MicroScope - Tutorial   »   MaGe   »   Gene Annotation Editor   »   Overview of the annotation editor


How to access to the Gene Annotation Editor ?

There are two ways of accessing the Gene Annotation Editor:

  • 1- click on a genomic object on the genomic map
  • 2- click on a label in the table of genomic objects which is below the genomic map

NB : requesting information via the GetInfo button only calls up a read-only Gene Annotation Editor window.

Overview of the Gene Annotation Editor

The Gene Annotation Editor window is made of 4 sections:

  • a toolbar that allows access to different functionalities
  • the current annotation of the genomic object. This section can be modified by the annotator (with sufficient rights).
  • the primary annotation of the genomic object. It correspond to the MicroScope pipeline automatic annotation (if it is a first annotation) or to the databank annotation (if it is a reannotation project).
  • the Method results section. This section gives an access to the results obtained by the different tools used for the syntactic and functional annotation process.
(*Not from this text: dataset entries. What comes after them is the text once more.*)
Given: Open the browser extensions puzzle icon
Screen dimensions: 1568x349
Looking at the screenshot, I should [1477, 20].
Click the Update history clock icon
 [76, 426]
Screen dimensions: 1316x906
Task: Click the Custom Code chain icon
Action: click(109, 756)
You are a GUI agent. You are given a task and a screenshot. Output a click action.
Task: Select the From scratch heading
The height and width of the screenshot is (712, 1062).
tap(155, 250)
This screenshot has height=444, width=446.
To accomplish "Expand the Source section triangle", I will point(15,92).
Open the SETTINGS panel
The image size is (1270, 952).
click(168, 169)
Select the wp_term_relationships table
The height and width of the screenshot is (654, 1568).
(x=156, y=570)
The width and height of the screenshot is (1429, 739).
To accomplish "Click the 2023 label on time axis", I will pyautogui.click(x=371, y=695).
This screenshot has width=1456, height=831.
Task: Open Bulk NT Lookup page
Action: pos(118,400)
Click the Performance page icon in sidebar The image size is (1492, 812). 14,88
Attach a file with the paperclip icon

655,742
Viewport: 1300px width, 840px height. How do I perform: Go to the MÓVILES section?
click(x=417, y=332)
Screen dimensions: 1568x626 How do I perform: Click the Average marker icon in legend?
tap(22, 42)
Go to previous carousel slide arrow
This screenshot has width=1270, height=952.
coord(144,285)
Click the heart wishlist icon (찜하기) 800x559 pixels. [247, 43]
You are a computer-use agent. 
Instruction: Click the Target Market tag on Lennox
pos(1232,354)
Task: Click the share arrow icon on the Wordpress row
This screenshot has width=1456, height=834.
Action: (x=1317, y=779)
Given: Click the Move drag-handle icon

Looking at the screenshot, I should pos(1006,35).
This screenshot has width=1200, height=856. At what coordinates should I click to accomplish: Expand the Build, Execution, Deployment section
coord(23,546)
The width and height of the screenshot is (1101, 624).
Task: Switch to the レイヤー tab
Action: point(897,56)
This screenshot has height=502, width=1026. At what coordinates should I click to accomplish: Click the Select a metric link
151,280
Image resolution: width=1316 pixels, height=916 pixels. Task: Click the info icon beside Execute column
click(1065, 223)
How to use the Gene Annotation Editor toolbar ?

(PNG)

It contains several buttons allowing access to different functionalities:

  • the sequence (nucleic and protein) of the genomic object
  • the annotation history of the genomic object
  • 5’/3’: the sequence (nucleic and protein) of the genomic object
  • TrEMBL alignments: visualisation of the alignments with TrEMBL best hits
  • SwissProt alignments: visualisation of the alignments with SwissProt best hits
  • Phyloprofile: this tool provides a list of all CDSs (from all replicons) that have the same phylogenetic profile (presence/absence of homologue in others species) than the current genomic object. Note: query can be slow.
  • PubMed: this functionality opens a new window that shows the references that have been linked to this genomic object on PubMed
  • KEGG: this functionality opens the KEGG description corresponding to the annotated EC number(s)
  • Brenda: this functionality opens the Brenda entry corresponding to the annotated EC number(s)
  • BioCyc: this functionality opens a new window showing information related to the genomic object in the BioCyc database

How to fill the Gene Annotation form ?

As shown in the figure below, not all fields can be modified by the annotator. Furthermore, some of them are required and other are optional. These fields have to be filled after the careful analysis of the different methods results.

validation3.png (PNG)

Tips: If one of the required field is missing or wrongly filled a warning will appear in the window.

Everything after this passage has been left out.